YOUR GOAL:
In the listing, copy the lines from the one with "Click the MKR token icon" through the one with "tap(255, 334)", changing every "icon" to "symbol" and leaving all else as is.

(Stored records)
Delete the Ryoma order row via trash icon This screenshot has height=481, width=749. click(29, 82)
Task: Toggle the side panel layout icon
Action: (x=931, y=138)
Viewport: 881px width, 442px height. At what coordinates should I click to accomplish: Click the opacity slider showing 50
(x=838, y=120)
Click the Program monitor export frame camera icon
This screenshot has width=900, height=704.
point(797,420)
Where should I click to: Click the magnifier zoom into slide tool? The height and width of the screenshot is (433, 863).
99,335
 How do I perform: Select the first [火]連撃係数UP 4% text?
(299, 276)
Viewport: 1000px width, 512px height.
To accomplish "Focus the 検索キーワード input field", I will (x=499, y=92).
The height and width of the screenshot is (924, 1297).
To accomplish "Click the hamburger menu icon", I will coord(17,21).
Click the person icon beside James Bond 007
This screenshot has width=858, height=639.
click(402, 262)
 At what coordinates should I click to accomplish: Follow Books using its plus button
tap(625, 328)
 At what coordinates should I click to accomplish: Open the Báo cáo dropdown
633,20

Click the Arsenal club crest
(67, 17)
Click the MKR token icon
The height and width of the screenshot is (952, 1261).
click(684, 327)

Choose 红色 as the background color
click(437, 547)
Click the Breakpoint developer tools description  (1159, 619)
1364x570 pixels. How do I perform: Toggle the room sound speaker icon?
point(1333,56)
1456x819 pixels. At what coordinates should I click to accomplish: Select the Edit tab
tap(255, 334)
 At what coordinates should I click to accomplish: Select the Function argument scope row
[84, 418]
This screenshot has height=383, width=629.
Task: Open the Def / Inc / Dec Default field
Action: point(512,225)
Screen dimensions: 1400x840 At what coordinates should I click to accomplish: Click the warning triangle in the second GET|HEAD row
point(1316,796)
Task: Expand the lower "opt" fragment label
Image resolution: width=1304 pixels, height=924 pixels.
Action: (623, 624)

OUTPUT OF THE TASK:
Click the MKR token symbol
The height and width of the screenshot is (952, 1261).
click(684, 327)

Choose 红色 as the background color
click(437, 547)
Click the Breakpoint developer tools description  (1159, 619)
1364x570 pixels. How do I perform: Toggle the room sound speaker symbol?
point(1333,56)
1456x819 pixels. At what coordinates should I click to accomplish: Select the Edit tab
tap(255, 334)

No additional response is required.